TTN commonly improves spontaneously; however, if it escalates and worsens to tachypnea, chest retraction, stridor, or cyanosis, NICU admission may be required. In rare cases, TTN may progress to hypoxic respiratory failure such as PPHN [
17,
18]. In our study, group E had a considerably higher incidence of clinical observations indicating distress (such as moaning and nasal flaring), increased requirement for inotropes, and the occurrence of pneumothorax (
P<0.05). Pneumothorax was more common in group E than in group C, with 15 cases occurring before tracheal intubation for invasive mechanical ventilation and six cases occurring on both sides of the lungs. Eight neonates in group E had PPHN; however, statistical analysis was impossible because of the small sample size. Similar to a previous study [
19], the number of neonates with a maximum respiratory rate >90 breaths/min was significantly different between groups E and C. Therefore, specific care and management are required for neonates with a malignant course.
No significant difference in the TFT was identified between all the neonates in our study at 7 days after admission compared to that in a previous study demonstrating a link between TTN and thyroid hormones [
20]. However, various external factors, such as stress caused by respiratory failure and discordance in TFT sampling timing after birth, can influence the TFT results. As mentioned above, prophylactic respiratory support should be provided during the early stages of respiratory symptoms [
15]. In a study by Hirata et al. [
21], the time from birth to admission to the NICU was considered important. Although the rate of outbirths was high (90.9%) in group E, the time from birth to admission to the NICU was not significantly different between the two groups in our study. Because both groups included out-born neonates, no significant difference was observed between both groups. However, because the pH on ABGA performed at admission in group E was low, immediately transferring the neonate may minimize the damage caused by respiratory difficulties.
One limitation of this study is that the Apgar scores reported by each delivery hospital for newborn neonates were inconsistent. Although laboratory blood tests were performed immediately upon admission, the blood sampling times of the study participants were inconsistent because of varying elapsed time intervals after birth. In our study, tracheal intubation was performed only in cases of low oxygen saturation and severe hypercapnia (PaCO2 ≥60 mm Hg); however, it may be used in other cases, depending on the neonate’s condition.

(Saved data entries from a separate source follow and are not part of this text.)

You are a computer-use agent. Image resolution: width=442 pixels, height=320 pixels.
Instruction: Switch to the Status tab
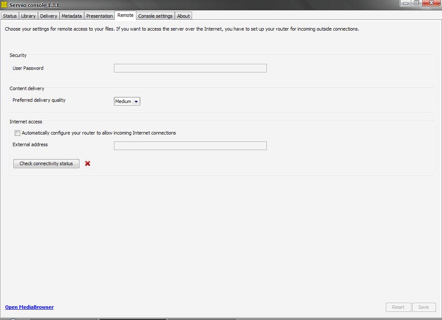(9, 16)
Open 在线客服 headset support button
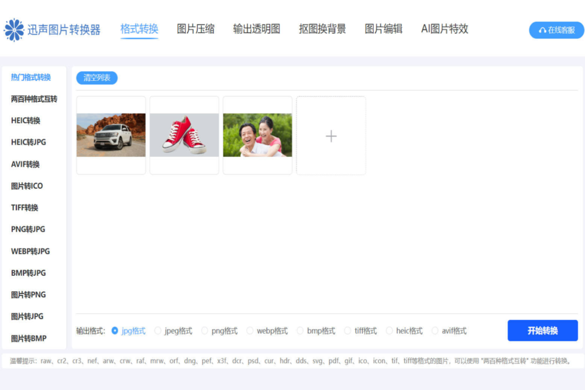 [x=556, y=30]
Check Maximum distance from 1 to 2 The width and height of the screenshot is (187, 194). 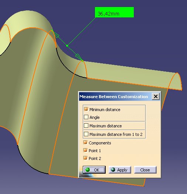[86, 134]
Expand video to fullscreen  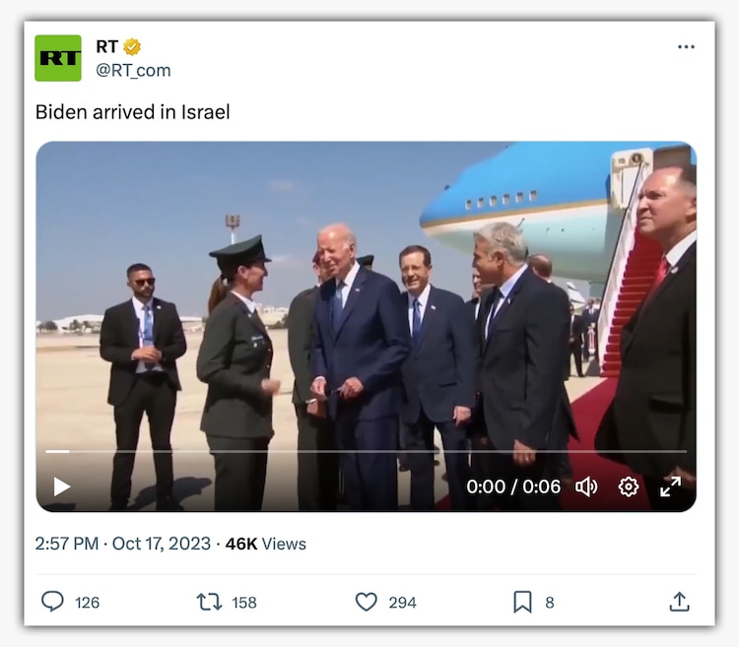pos(670,486)
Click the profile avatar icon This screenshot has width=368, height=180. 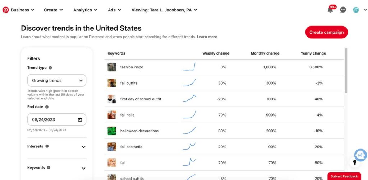[x=356, y=10]
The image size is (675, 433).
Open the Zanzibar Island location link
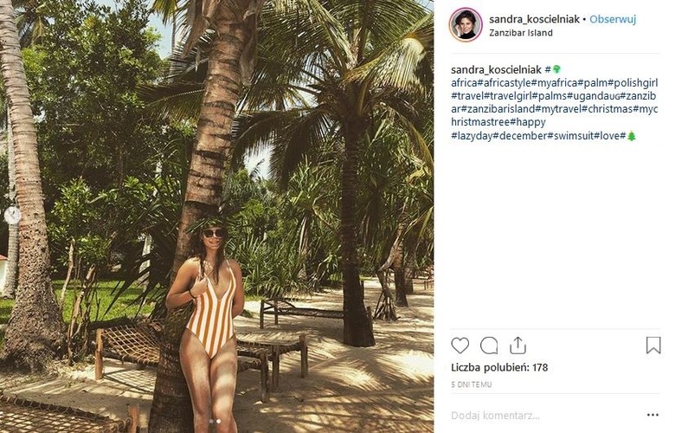(x=520, y=33)
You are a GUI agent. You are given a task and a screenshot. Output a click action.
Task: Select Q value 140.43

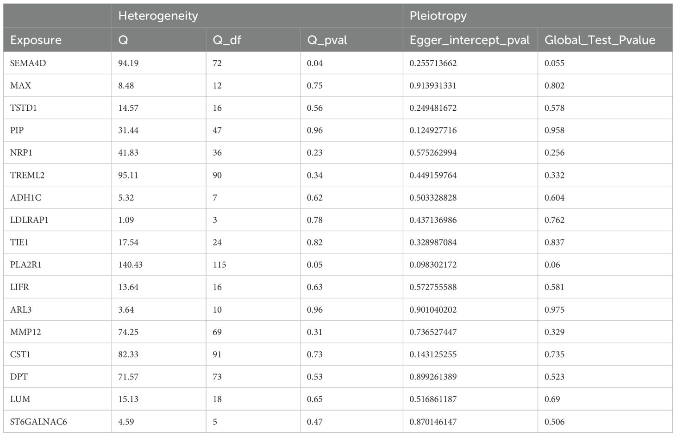coord(131,265)
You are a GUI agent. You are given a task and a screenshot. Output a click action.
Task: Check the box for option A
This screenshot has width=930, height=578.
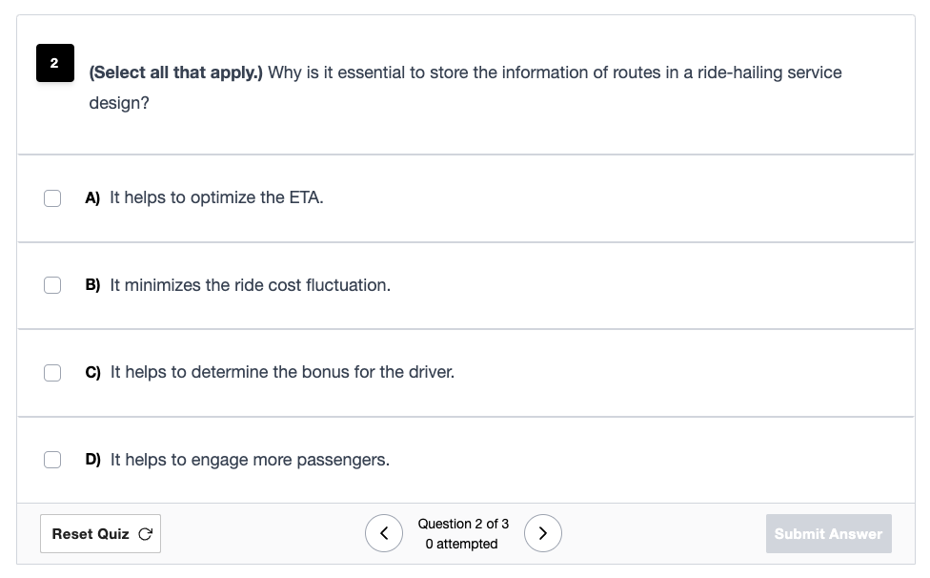[x=52, y=198]
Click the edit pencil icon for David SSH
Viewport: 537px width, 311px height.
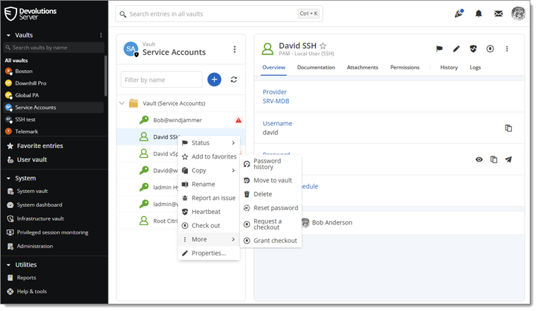pos(456,49)
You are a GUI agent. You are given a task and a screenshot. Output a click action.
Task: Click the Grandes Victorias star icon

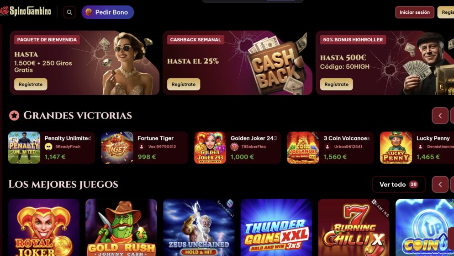point(14,115)
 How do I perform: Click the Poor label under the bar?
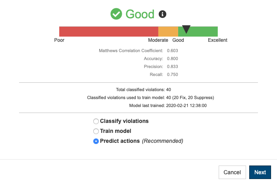coord(59,40)
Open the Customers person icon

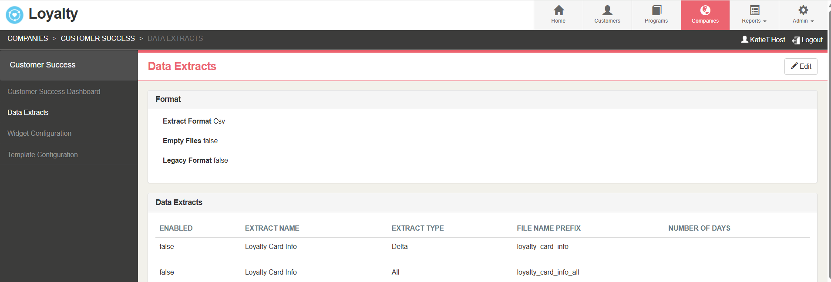pos(607,10)
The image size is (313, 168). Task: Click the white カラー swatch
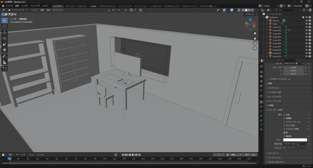tap(295, 140)
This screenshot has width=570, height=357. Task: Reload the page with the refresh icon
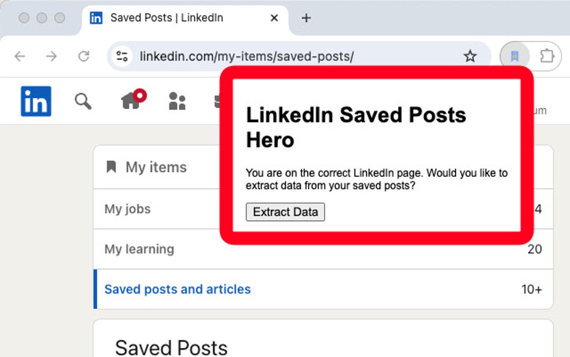(84, 56)
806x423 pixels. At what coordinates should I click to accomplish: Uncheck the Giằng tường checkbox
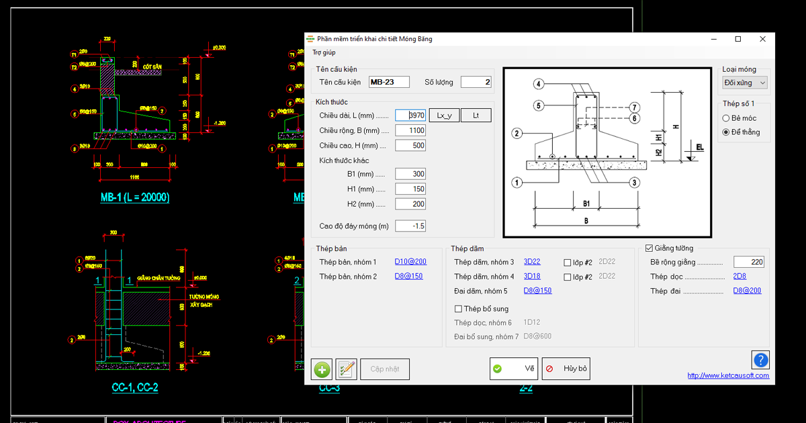click(649, 248)
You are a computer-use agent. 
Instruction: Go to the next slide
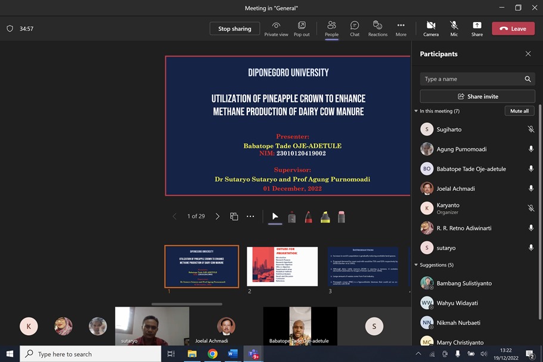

In conclusion, to prevent the progression of TTN to a severe course, appropriate positive pressure ventilation should be provided at birth or shortly after birth when symptoms of respiratory failure are observed in newborns with a relatively low gestational age. When assessing neonates with TTN, physicians should closely monitor clinical parameters, such as moaning, tachypnea (>90 breaths/min), and features of pneumothorax. Special attention is required if respiratory assistance with an FiO2 level of ≥0.25 is needed. If invasive mechanical ventilation is required, TTNrelated complications requiring aggressive treatment should be evaluated. Additional research regarding the factors that may distinguish severe from non-severe TTN is warranted.